=== CONSEGNA ===
Riporta alla lettera il passo dell'estratto fornito che comincia con "Nostro Onore di" e prosegue fino a "la storia pensata.", incluso.
*** ESTRATTO FORNITO ***
Nostro Onore di Marzia Sabella poteva essere, come tante altre pubblicazioni, un accattivante prodotto commerciale: la testimonianza di una donna magistrato, siciliana, che racconta la sua lotta contro la mafia. Il pacchetto poteva essere confezionato, ancora prima di vedere la luce. E, come ella suggerisce, fondato su un pregiudizio all’incontrario: bastava riempirlo di segni con accenti di buona suggestione.

Invece ciò non accade perché la scelta narrativa segue il percorso della ‘normalità’ che, più esattamente, chiamerei umanità.

Fin dalle prime pagine è evidente una deviazione del progetto iniziale, con ciò che, letterariamente, potremmo definire un tradimento, ossia con la necessità di portare il racconto oltre la storia pensata.
*** RECORD ***
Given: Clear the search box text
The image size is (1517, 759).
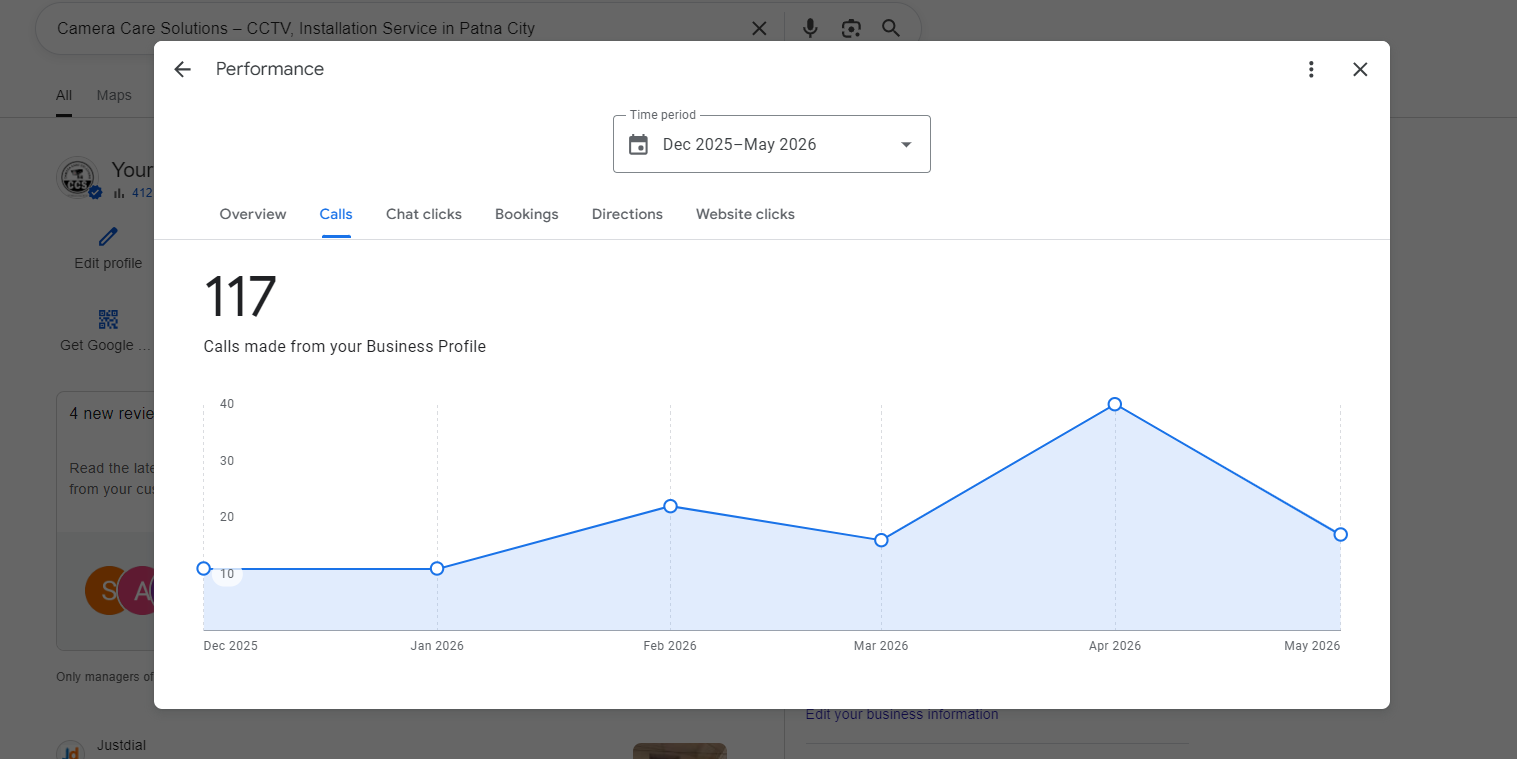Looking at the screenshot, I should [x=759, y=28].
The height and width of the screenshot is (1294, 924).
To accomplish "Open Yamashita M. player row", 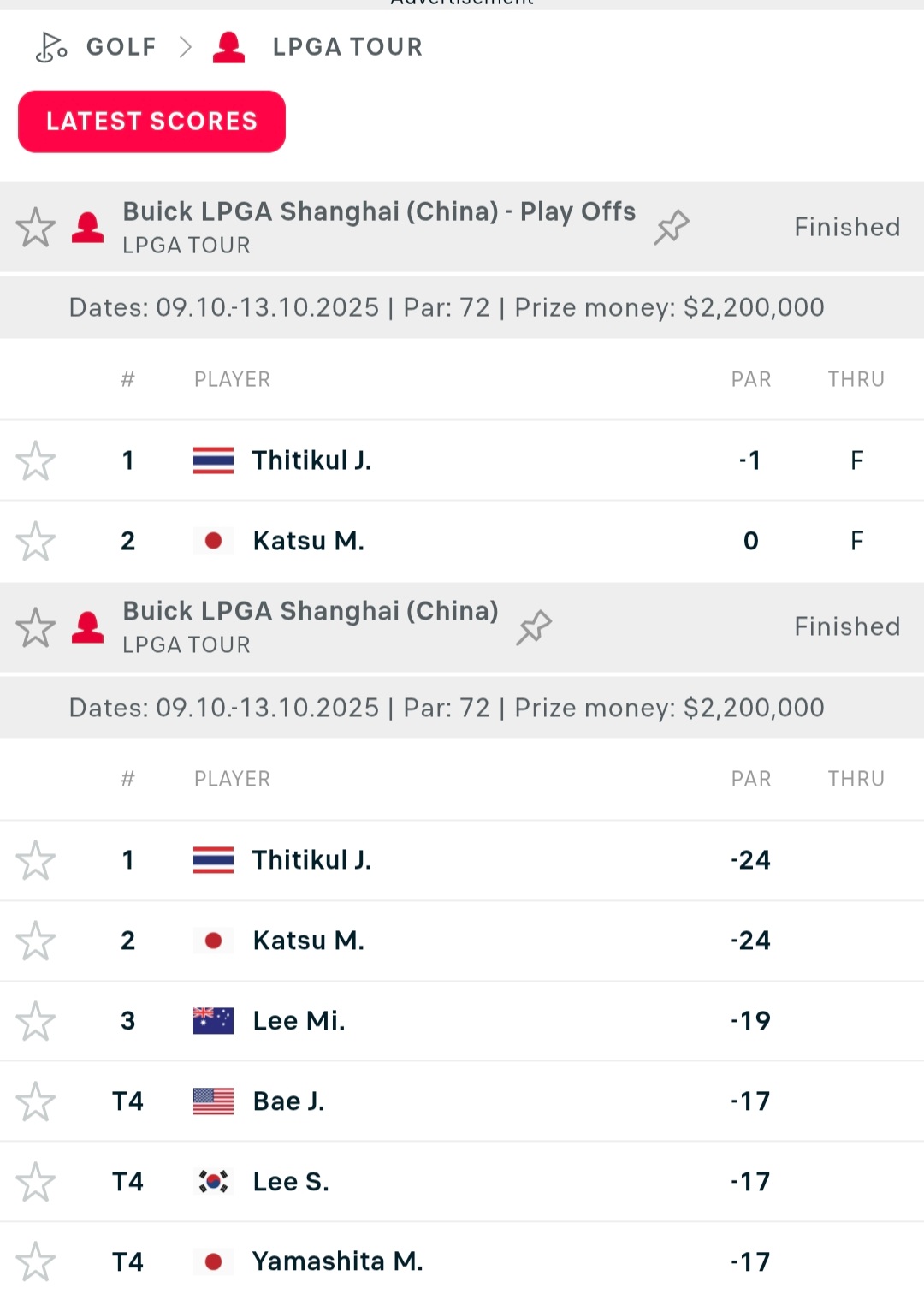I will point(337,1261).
***
=== SOLUZIONE ===
Nostro Onore di Marzia Sabella poteva essere, come tante altre pubblicazioni, un accattivante prodotto commerciale: la testimonianza di una donna magistrato, siciliana, che racconta la sua lotta contro la mafia. Il pacchetto poteva essere confezionato, ancora prima di vedere la luce. E, come ella suggerisce, fondato su un pregiudizio all’incontrario: bastava riempirlo di segni con accenti di buona suggestione.

Invece ciò non accade perché la scelta narrativa segue il percorso della ‘normalità’ che, più esattamente, chiamerei umanità.

Fin dalle prime pagine è evidente una deviazione del progetto iniziale, con ciò che, letterariamente, potremmo definire un tradimento, ossia con la necessità di portare il racconto oltre la storia pensata.